Problem to work on: Lay out as a numbered list, with blank lines omitted, the lines from the line that contains "For every named" through the line that contains "Spare- parts Creo / Kodak", both included.

Data for the task:
:::::

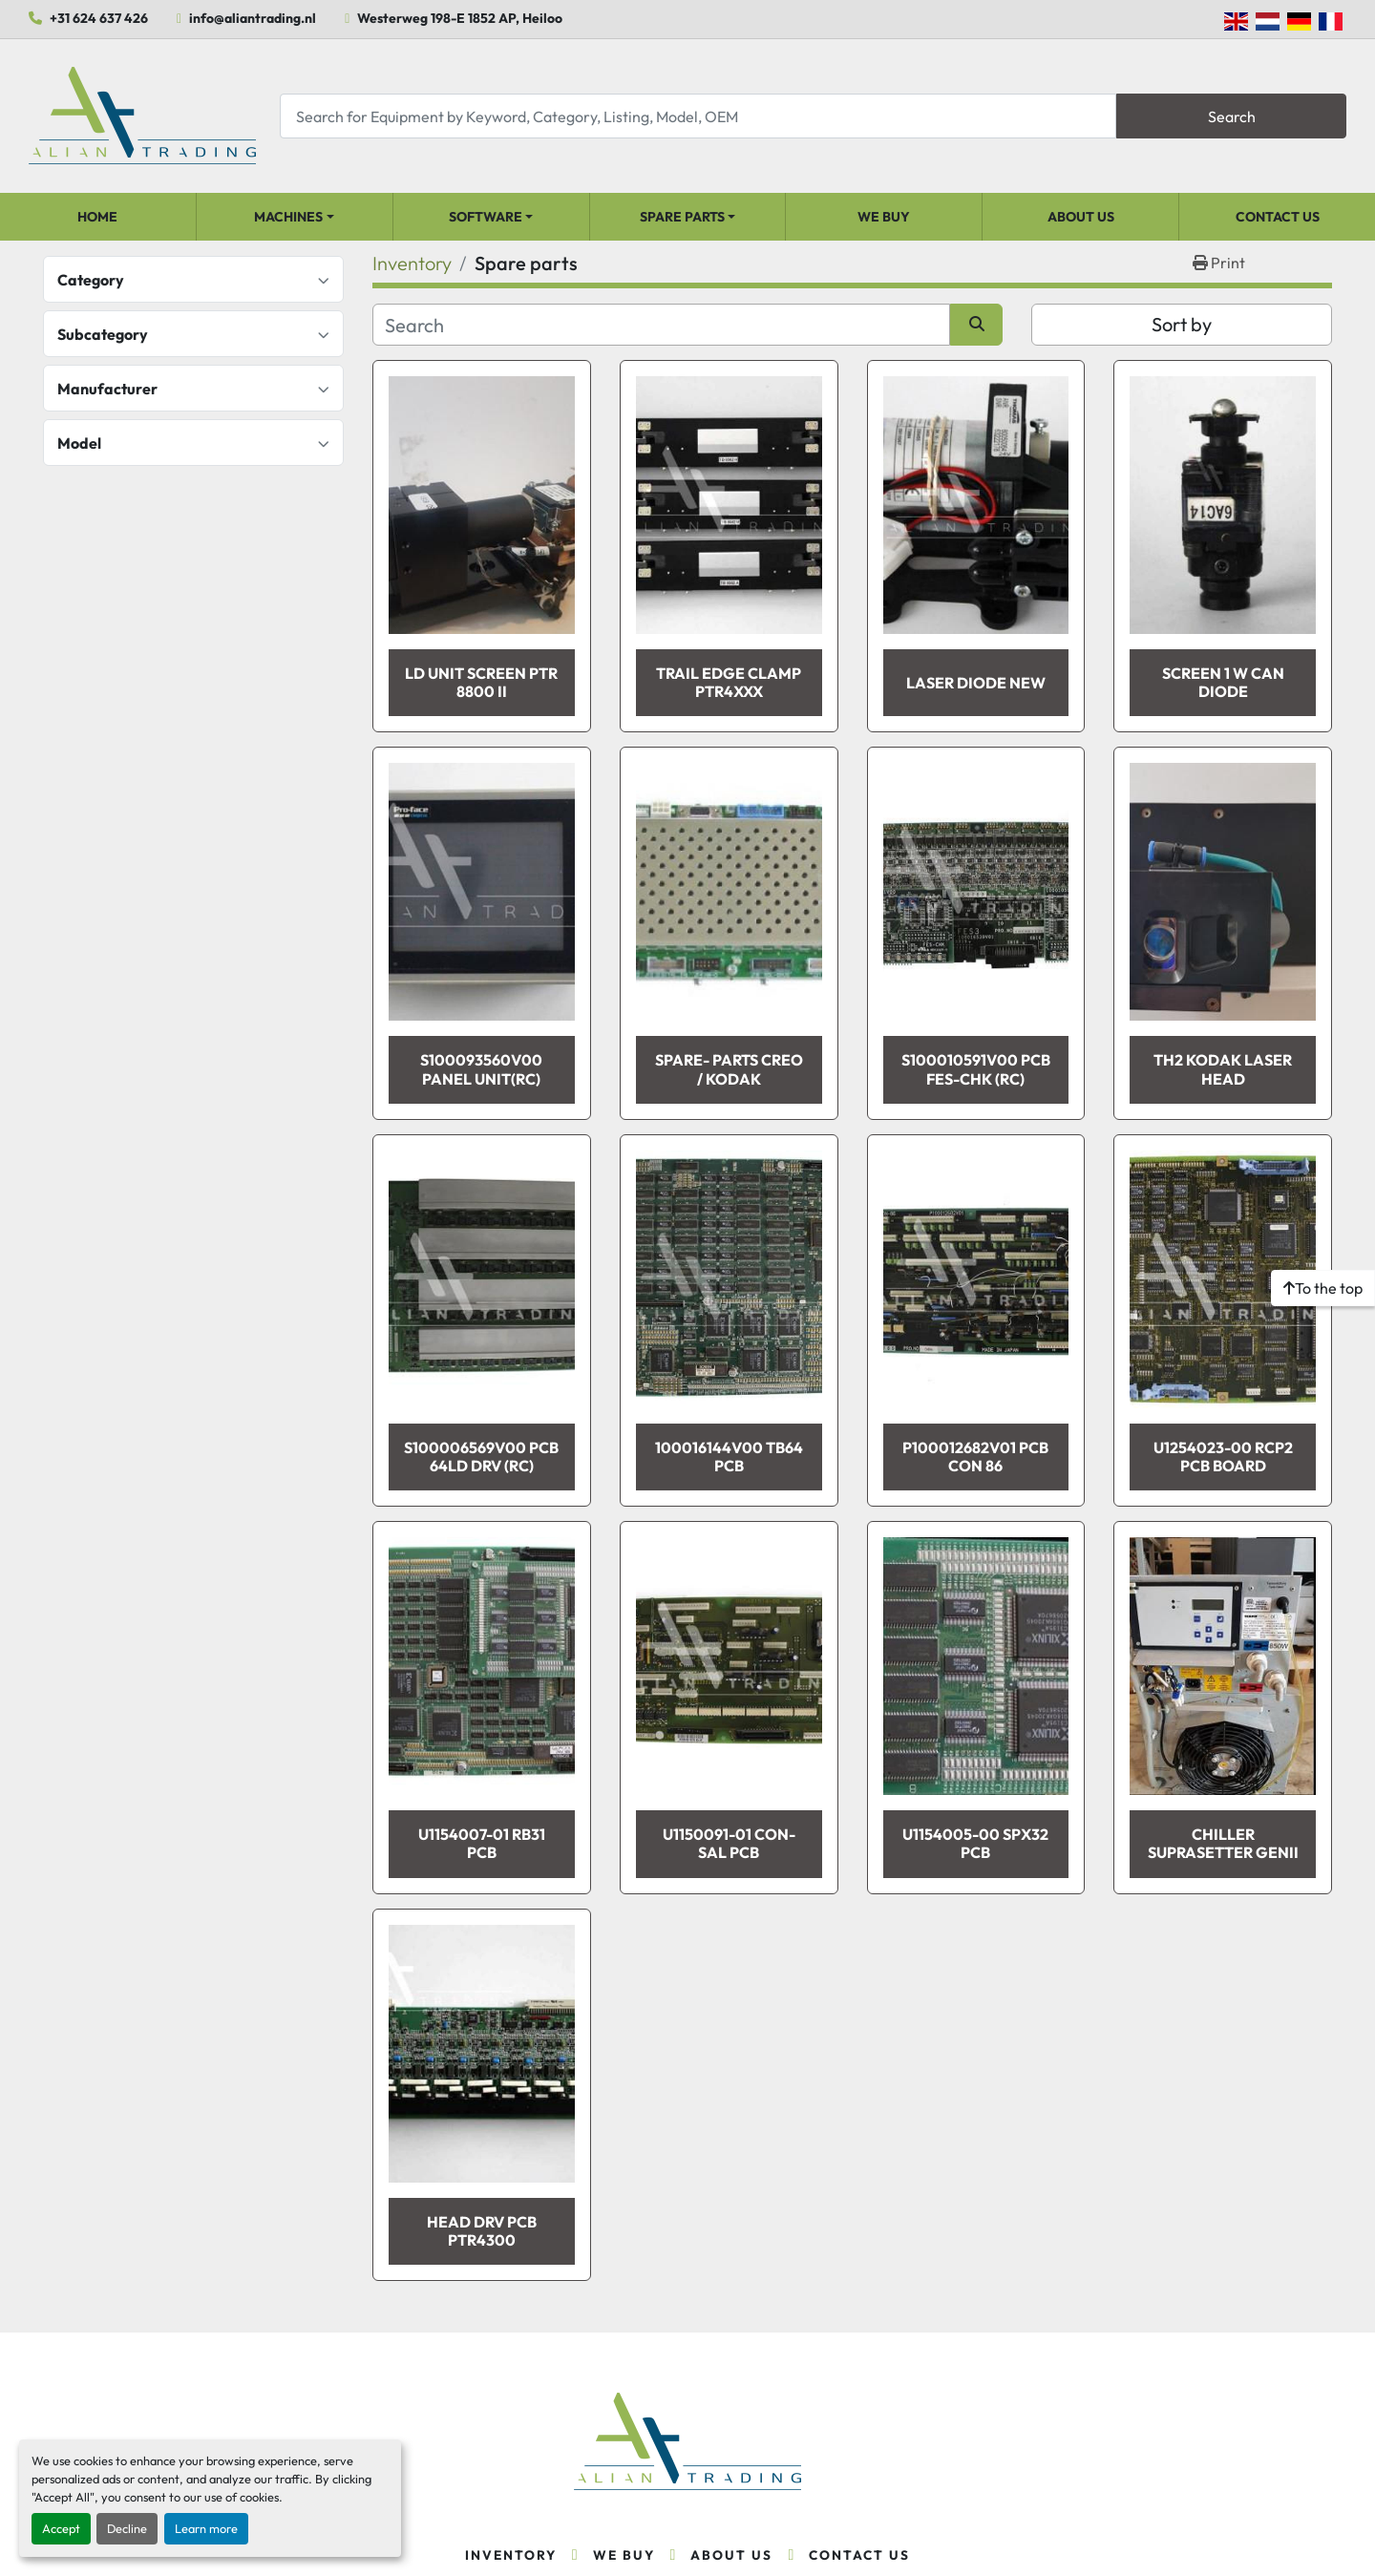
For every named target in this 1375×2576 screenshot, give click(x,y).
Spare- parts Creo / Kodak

:::::

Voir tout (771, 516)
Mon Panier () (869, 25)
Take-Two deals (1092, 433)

:::::

Full solution:
1. For every named target in this 1375×2576 screenshot, give click(x,y).
2. Spare- parts Creo / Kodak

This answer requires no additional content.